Pre-calculating rnn input size to avoid hardcoding


I’ve got a CRNN that I’m using on an audio task and I want to have it set up so I can change the size of the matrix being fed into the CNN (different resolution spectrograms etc.) and not have to change any of the code in the model - however, the input to the RNN depends on the size of the CNN output. Is there a way I can pre-calcuate this to avoid having to hardcode it?

If the CNN output is [batch, channels, frames, freq_bins] I would first swap the axes so the order is [batch, frames, channels, freq_bins] and then reshape so it’s [batch, frames, channels*bins], this would then be fed into the RNN.

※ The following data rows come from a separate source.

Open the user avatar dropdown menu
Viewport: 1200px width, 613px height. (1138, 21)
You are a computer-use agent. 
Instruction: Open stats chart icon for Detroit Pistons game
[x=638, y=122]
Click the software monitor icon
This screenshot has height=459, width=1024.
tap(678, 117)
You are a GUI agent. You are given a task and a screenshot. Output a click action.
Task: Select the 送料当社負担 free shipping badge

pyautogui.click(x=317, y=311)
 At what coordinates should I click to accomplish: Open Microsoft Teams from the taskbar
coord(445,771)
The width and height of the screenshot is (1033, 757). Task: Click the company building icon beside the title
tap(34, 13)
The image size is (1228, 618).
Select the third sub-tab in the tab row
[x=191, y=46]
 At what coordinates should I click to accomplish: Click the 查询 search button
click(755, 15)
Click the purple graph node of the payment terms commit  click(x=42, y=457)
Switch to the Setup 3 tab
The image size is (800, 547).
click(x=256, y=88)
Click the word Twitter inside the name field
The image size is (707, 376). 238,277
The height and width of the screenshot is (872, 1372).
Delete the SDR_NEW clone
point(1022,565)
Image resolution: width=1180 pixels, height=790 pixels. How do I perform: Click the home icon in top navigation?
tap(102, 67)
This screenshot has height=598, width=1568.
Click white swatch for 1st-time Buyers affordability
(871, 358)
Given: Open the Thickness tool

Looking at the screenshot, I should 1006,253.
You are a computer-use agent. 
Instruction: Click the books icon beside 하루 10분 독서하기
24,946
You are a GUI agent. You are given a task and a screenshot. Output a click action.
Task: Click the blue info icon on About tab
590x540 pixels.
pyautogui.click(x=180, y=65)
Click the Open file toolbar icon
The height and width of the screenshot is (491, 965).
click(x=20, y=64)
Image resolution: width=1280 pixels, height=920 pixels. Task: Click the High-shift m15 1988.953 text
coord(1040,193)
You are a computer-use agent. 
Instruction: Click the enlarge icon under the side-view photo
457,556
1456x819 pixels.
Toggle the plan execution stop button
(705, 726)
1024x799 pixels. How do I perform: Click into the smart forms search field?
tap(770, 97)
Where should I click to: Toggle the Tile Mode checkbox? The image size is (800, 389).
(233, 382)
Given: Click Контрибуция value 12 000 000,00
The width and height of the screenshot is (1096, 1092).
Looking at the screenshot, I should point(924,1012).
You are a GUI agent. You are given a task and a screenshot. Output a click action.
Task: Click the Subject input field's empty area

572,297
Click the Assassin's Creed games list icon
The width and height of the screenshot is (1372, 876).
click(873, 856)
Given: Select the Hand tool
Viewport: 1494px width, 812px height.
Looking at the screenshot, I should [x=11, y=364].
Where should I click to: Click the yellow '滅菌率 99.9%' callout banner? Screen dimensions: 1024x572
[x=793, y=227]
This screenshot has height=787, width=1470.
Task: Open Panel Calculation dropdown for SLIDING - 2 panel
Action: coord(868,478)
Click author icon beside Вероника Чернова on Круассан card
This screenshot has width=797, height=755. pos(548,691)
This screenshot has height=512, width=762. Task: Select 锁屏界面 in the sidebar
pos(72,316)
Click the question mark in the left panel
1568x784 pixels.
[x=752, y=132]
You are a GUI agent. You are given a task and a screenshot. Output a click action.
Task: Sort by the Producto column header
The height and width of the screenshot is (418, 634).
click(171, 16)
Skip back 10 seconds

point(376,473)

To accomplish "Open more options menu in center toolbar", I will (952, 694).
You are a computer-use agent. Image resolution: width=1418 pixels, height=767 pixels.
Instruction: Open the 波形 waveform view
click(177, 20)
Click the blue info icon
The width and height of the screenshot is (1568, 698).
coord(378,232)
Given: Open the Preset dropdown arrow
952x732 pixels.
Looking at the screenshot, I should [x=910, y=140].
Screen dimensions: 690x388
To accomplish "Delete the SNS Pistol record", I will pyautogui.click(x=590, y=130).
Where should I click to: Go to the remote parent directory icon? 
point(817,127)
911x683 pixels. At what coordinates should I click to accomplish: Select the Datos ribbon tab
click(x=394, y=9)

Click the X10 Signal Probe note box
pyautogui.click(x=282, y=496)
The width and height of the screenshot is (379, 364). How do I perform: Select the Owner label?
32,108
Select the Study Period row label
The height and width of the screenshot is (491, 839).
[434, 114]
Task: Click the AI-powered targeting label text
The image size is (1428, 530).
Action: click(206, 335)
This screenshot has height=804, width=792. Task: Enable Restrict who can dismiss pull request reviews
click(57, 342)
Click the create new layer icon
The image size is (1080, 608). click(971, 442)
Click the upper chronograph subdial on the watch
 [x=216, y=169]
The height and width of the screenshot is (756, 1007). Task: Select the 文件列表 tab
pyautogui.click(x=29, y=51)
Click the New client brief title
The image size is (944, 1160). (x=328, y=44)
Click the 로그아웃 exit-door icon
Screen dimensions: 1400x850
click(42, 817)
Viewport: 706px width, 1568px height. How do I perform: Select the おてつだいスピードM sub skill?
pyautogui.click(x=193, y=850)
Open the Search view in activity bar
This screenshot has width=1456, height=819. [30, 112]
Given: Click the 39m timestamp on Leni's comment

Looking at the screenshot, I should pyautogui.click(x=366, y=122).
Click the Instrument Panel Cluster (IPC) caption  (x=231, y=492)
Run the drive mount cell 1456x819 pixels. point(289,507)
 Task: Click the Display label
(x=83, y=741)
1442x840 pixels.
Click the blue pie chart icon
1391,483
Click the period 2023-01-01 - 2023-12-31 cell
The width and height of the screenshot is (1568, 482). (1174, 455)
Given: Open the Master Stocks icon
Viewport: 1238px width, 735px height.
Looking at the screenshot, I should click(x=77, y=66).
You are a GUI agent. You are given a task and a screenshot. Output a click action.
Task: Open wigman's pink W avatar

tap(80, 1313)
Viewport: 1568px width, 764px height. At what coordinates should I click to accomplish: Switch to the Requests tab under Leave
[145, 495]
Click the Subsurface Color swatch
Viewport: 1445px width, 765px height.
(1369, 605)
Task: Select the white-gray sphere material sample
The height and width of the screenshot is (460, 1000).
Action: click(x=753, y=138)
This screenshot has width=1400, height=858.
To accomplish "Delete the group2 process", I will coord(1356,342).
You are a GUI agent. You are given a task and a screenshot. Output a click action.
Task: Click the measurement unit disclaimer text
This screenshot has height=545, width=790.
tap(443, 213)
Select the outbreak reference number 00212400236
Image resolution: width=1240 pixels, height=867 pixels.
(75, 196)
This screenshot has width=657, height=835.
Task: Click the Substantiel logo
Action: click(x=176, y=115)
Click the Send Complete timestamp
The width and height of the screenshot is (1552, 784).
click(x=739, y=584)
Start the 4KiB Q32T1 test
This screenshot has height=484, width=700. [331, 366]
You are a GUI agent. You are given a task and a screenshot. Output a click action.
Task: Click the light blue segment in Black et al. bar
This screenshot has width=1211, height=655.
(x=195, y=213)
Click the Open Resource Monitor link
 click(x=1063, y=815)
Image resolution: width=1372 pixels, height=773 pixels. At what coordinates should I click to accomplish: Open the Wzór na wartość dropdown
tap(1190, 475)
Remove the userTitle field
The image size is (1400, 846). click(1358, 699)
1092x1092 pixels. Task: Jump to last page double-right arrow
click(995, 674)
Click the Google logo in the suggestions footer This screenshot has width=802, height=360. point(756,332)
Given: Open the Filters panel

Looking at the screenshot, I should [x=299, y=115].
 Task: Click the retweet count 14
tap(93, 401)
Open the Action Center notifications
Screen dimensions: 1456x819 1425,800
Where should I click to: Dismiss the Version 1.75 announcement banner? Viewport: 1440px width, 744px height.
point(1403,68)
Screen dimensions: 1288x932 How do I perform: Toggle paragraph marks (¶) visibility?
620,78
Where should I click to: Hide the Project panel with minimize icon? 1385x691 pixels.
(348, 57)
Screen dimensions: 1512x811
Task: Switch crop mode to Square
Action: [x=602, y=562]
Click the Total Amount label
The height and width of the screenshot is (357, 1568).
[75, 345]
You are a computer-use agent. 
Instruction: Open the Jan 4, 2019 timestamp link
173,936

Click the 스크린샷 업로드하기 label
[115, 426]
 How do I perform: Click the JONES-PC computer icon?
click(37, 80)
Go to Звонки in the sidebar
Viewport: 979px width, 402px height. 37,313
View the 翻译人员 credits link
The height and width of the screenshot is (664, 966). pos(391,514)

This is all fine, but the frames and freq_bins dimension size depends on the pooling layers and I’m not sure of a formula to allow me to calculate the required RNN input size based on the initial size of the input to the CNN and the known pooling layers. I’ve put some code below as an example

Conv1 = nn.Conv2d(in_channels=1, out_channels=Conv1_filts, kernel_size=(3, 3), padding='same')
Conv2 = nn.Conv2d(in_channels=Conv1_filts, out_channels=Conv2_filts, kernel_size=(3, 3), padding='same')
batch_norm = nn.BatchNorm2d(num_features=64)
pool1 = nn.MaxPool2d(kernel_size=(5, 4))
pool2 = nn.MaxPool2d(kernel_size=(1, 4))
pool3 = nn.MaxPool2d(kernel_size=(1, 2))
gru1 = nn.GRU(batch_first=True, input_size=Conv2_filts*(???), hidden_size=128, num_layers=1, bidirectional=True)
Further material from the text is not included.